## Petunjuk Tugas
Jawablah pertanyaan berikut berdasarkan teks tentang pengetahuan di bawah.
(a) Menurut teks, intuisi boleh digunakan sebagai apa dalam analisis selanjutnya?
(b) Makhluk biotik apa yang disebut tidak memiliki kemampuan indra?
(c) Menurut John Locke, dari mana seluruh pengetahuan kita berasal?

## Teks yang Ditampilkan
==*==
Pada tingkat yang biasa intuisi bersifat personal dan tidak bisa diramalkan (Jujun Suryasumantri, 2001: 52). Intuisi tidak bisa diandalkan sebagai dasar untuk menyusun pengetahuan secara teratur, tapi boleh digunakan sebagai hipotesis dalam analasis selanjutnya untuk menentukan kebenarannya. Pengetahuan intuitif itu memang ada pada orang-orang given dan dapat di sandingkan dengan pengetahuan analitik untuk menemukan kebenaran.

Pengetahuan Indrawi atau Pengetahuan Eksperimental (Fisafat)



Hakekat pengetahuan Indrawi

Alexisi Carrel, menyetujui kebenaran bahwa pengetahuan yang dimiliki manusia diperoleh lewat kemampuan indranya, namun selalu bersifat rasional. Kemampuan itu diperoleh manusia sebagai makluk biotik, namun tidak semua makluk biotik karena pohon tidak memilikinya. Daya indra menghubungkan manusia dengan hal-hal konkrit-material. Pengetahuan indra tersebut bersifat parsial, karena adanya perbedaan antar indra yang satu dengan yang lainnya. Pengetahuan indrawi itu berbeda-beda menurut perbedaan indra dan keterbatasan organ-organ indra tersebut. Contoh. Orang yang telinganya terganggu, matanya minus, penciuman yang kurang tajam dll. Pengetahuan indrawi hanya terletak pada permukaan kenyataan karena terbatas pada hal-hal indrawi scara individual.

John Locke (1632-1704) adalah seorang filsuf Inggris yang sangat terkenal dalam filsafat politik. Yang ingin kita lihat di sini adalah pendapatnya tentang filsafat pengetahuan. Yang menarik untuk diketahui dalam filsafat pengetahuan John Locke (Magnis-Suseno, 1992: 73) yaitu anggapan bahwa seluruh pengetahuan kita berasal dari pengalaman. Locke menolak kaum rasionalis yang mengatakan bahwa manusia lahir dengan ide-ide bawaan, dengan prinsip-prinsip pertama yang mutlak dan umum. Menurut dia manusia dilahirkan ke bumi seperti sebuah kertas putih kosong, tanpa ada ide atau konsep apapun. Jiwa manusia seperti tabuka rasa.
==*==
## Data yang Diberikan
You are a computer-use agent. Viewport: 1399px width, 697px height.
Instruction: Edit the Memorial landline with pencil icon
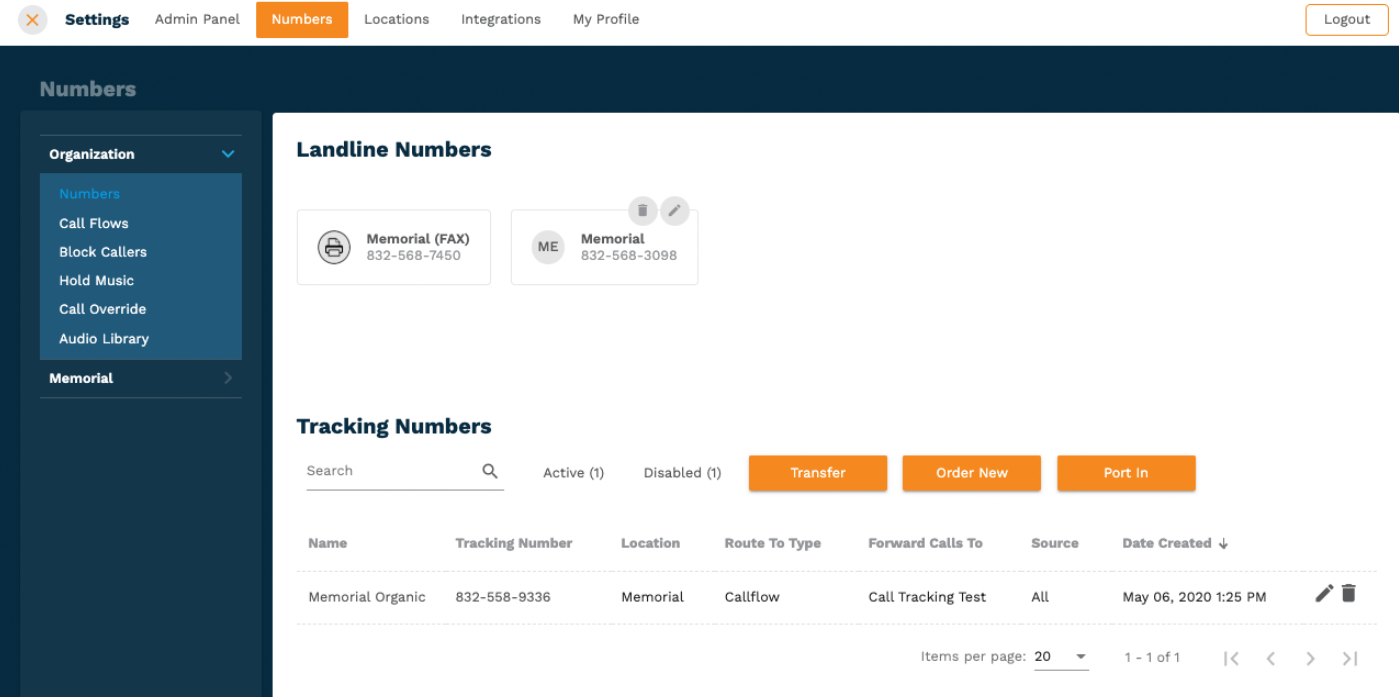pyautogui.click(x=675, y=210)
==*==
## Jawaban Tugas
(a) Sebagai hipotesis untuk menentukan kebenarannya.
(b) Pohon.
(c) Dari pengalaman.